(Collected data)
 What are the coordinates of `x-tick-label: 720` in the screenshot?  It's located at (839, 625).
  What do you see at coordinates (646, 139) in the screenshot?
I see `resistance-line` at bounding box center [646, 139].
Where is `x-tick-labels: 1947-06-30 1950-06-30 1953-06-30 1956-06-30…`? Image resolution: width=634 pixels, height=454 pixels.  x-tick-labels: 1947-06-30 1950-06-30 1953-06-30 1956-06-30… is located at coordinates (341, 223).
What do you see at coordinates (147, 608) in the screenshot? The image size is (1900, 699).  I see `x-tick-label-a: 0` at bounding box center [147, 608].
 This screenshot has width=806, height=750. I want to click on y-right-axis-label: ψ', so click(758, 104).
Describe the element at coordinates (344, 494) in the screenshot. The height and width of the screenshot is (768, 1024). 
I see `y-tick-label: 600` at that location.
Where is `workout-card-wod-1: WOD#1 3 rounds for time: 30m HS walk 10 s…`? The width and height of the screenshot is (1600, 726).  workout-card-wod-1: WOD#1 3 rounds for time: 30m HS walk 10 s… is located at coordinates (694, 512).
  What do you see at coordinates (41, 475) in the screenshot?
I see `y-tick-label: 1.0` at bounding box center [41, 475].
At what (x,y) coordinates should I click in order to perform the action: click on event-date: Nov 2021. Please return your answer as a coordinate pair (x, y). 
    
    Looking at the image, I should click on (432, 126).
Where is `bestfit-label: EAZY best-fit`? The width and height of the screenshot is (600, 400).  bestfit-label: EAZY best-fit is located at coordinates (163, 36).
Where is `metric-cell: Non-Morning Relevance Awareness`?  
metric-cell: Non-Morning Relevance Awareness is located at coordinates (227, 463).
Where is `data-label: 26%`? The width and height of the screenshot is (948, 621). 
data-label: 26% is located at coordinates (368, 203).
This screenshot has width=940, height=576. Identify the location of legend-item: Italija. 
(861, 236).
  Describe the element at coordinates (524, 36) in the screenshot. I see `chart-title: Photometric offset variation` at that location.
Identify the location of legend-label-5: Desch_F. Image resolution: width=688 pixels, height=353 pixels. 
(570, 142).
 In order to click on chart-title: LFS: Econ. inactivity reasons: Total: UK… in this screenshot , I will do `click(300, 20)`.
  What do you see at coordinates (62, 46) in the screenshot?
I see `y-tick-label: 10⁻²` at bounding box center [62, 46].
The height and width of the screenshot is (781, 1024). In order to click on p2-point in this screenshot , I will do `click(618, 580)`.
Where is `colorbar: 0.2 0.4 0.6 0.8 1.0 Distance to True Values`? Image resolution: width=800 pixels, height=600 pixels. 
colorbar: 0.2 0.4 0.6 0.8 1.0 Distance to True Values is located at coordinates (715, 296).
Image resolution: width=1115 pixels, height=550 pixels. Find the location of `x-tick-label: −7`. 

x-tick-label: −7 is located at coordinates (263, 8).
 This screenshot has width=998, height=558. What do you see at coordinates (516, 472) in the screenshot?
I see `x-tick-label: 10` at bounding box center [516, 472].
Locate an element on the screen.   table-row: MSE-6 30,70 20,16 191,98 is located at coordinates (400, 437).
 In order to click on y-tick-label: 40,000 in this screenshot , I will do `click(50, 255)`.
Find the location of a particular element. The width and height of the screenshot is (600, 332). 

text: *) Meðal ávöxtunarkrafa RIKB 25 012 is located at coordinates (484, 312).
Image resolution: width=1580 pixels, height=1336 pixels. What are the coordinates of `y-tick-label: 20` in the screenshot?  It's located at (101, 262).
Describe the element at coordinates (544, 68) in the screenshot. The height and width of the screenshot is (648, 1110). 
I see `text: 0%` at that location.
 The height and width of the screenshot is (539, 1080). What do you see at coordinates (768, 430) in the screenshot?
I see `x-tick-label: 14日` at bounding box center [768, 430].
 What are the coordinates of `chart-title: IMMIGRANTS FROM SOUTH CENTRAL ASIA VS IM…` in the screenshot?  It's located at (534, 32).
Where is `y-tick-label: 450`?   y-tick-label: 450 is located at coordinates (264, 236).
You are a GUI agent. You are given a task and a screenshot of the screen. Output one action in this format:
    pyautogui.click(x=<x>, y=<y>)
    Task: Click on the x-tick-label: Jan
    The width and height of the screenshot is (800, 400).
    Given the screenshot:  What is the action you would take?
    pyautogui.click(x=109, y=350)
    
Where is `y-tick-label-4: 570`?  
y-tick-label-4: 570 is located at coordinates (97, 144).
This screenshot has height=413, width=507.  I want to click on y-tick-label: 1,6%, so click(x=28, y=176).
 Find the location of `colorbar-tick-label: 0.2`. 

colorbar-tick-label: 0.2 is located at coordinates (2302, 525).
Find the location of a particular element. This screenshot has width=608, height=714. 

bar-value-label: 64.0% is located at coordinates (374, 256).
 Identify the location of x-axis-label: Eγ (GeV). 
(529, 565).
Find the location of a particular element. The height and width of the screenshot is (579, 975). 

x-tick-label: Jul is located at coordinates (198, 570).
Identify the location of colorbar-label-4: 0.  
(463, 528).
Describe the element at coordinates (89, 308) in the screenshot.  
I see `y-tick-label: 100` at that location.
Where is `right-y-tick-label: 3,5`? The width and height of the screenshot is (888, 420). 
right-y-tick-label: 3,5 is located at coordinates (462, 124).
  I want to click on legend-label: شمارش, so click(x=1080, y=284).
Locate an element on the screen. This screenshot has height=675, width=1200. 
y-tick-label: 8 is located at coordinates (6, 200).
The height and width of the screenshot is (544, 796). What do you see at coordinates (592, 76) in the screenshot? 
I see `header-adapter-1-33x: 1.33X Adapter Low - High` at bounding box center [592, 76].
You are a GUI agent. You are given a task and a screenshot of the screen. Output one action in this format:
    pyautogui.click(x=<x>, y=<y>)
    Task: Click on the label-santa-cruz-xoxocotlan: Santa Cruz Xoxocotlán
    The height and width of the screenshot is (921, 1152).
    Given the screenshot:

▶ ACTIVITY
Rewrite all of the records above with "Image resolution" changed to "Screen size" and everything else left the same.

▶ EXERCISE OUTPUT
 What are the coordinates of `x-tick-label: 720` in the screenshot?  It's located at (839, 625).
  What do you see at coordinates (646, 139) in the screenshot?
I see `resistance-line` at bounding box center [646, 139].
Where is `x-tick-labels: 1947-06-30 1950-06-30 1953-06-30 1956-06-30…`? Screen size: width=634 pixels, height=454 pixels.  x-tick-labels: 1947-06-30 1950-06-30 1953-06-30 1956-06-30… is located at coordinates (341, 223).
What do you see at coordinates (147, 608) in the screenshot? The image size is (1900, 699).  I see `x-tick-label-a: 0` at bounding box center [147, 608].
 This screenshot has width=806, height=750. I want to click on y-right-axis-label: ψ', so click(758, 104).
Describe the element at coordinates (344, 494) in the screenshot. The height and width of the screenshot is (768, 1024). 
I see `y-tick-label: 600` at that location.
Where is `workout-card-wod-1: WOD#1 3 rounds for time: 30m HS walk 10 s…`? The width and height of the screenshot is (1600, 726).  workout-card-wod-1: WOD#1 3 rounds for time: 30m HS walk 10 s… is located at coordinates (694, 512).
  What do you see at coordinates (41, 475) in the screenshot?
I see `y-tick-label: 1.0` at bounding box center [41, 475].
At what (x,y) coordinates should I click in order to perform the action: click on event-date: Nov 2021. Please return your answer as a coordinate pair (x, y). 
    
    Looking at the image, I should click on (432, 126).
Where is `bestfit-label: EAZY best-fit`? The width and height of the screenshot is (600, 400).  bestfit-label: EAZY best-fit is located at coordinates (163, 36).
Where is `metric-cell: Non-Morning Relevance Awareness`?  
metric-cell: Non-Morning Relevance Awareness is located at coordinates (227, 463).
Where is `data-label: 26%`? The width and height of the screenshot is (948, 621). 
data-label: 26% is located at coordinates (368, 203).
This screenshot has width=940, height=576. Identify the location of legend-item: Italija. 
(861, 236).
  Describe the element at coordinates (524, 36) in the screenshot. I see `chart-title: Photometric offset variation` at that location.
Identify the location of legend-label-5: Desch_F. Screen size: width=688 pixels, height=353 pixels. 
(570, 142).
 In order to click on chart-title: LFS: Econ. inactivity reasons: Total: UK… in this screenshot , I will do `click(300, 20)`.
  What do you see at coordinates (62, 46) in the screenshot?
I see `y-tick-label: 10⁻²` at bounding box center [62, 46].
The height and width of the screenshot is (781, 1024). In order to click on p2-point in this screenshot , I will do `click(618, 580)`.
Where is `colorbar: 0.2 0.4 0.6 0.8 1.0 Distance to True Values`? Screen size: width=800 pixels, height=600 pixels. 
colorbar: 0.2 0.4 0.6 0.8 1.0 Distance to True Values is located at coordinates (715, 296).
Screen size: width=1115 pixels, height=550 pixels. Find the location of `x-tick-label: −7`. 

x-tick-label: −7 is located at coordinates (263, 8).
 This screenshot has width=998, height=558. What do you see at coordinates (516, 472) in the screenshot?
I see `x-tick-label: 10` at bounding box center [516, 472].
Locate an element on the screen.   table-row: MSE-6 30,70 20,16 191,98 is located at coordinates (400, 437).
 In order to click on y-tick-label: 40,000 in this screenshot , I will do `click(50, 255)`.
Find the location of a particular element. The width and height of the screenshot is (600, 332). 

text: *) Meðal ávöxtunarkrafa RIKB 25 012 is located at coordinates (484, 312).
Screen size: width=1580 pixels, height=1336 pixels. What are the coordinates of `y-tick-label: 20` in the screenshot?  It's located at (101, 262).
Describe the element at coordinates (544, 68) in the screenshot. The height and width of the screenshot is (648, 1110). 
I see `text: 0%` at that location.
 The height and width of the screenshot is (539, 1080). What do you see at coordinates (768, 430) in the screenshot?
I see `x-tick-label: 14日` at bounding box center [768, 430].
 What are the coordinates of `chart-title: IMMIGRANTS FROM SOUTH CENTRAL ASIA VS IM…` in the screenshot?  It's located at (534, 32).
Where is `y-tick-label: 450`?   y-tick-label: 450 is located at coordinates (264, 236).
You are a GUI agent. You are given a task and a screenshot of the screen. Output one action in this format:
    pyautogui.click(x=<x>, y=<y>)
    Task: Click on the x-tick-label: Jan
    The width and height of the screenshot is (800, 400).
    Given the screenshot:  What is the action you would take?
    pyautogui.click(x=109, y=350)
    
Where is `y-tick-label-4: 570`?  
y-tick-label-4: 570 is located at coordinates (97, 144).
This screenshot has height=413, width=507.  I want to click on y-tick-label: 1,6%, so click(x=28, y=176).
 Find the location of `colorbar-tick-label: 0.2`. 

colorbar-tick-label: 0.2 is located at coordinates (2302, 525).
Find the location of a particular element. This screenshot has width=608, height=714. 

bar-value-label: 64.0% is located at coordinates (374, 256).
 Identify the location of x-axis-label: Eγ (GeV). 
(529, 565).
Find the location of a particular element. The height and width of the screenshot is (579, 975). 

x-tick-label: Jul is located at coordinates (198, 570).
Identify the location of colorbar-label-4: 0.  
(463, 528).
Describe the element at coordinates (89, 308) in the screenshot.  
I see `y-tick-label: 100` at that location.
Where is `right-y-tick-label: 3,5`? The width and height of the screenshot is (888, 420). 
right-y-tick-label: 3,5 is located at coordinates (462, 124).
  I want to click on legend-label: شمارش, so click(x=1080, y=284).
Locate an element on the screen. This screenshot has height=675, width=1200. 
y-tick-label: 8 is located at coordinates (6, 200).
The height and width of the screenshot is (544, 796). What do you see at coordinates (592, 76) in the screenshot? 
I see `header-adapter-1-33x: 1.33X Adapter Low - High` at bounding box center [592, 76].
You are a GUI agent. You are given a task and a screenshot of the screen. Output one action in this format:
    pyautogui.click(x=<x>, y=<y>)
    Task: Click on the label-santa-cruz-xoxocotlan: Santa Cruz Xoxocotlán
    The height and width of the screenshot is (921, 1152).
    Given the screenshot:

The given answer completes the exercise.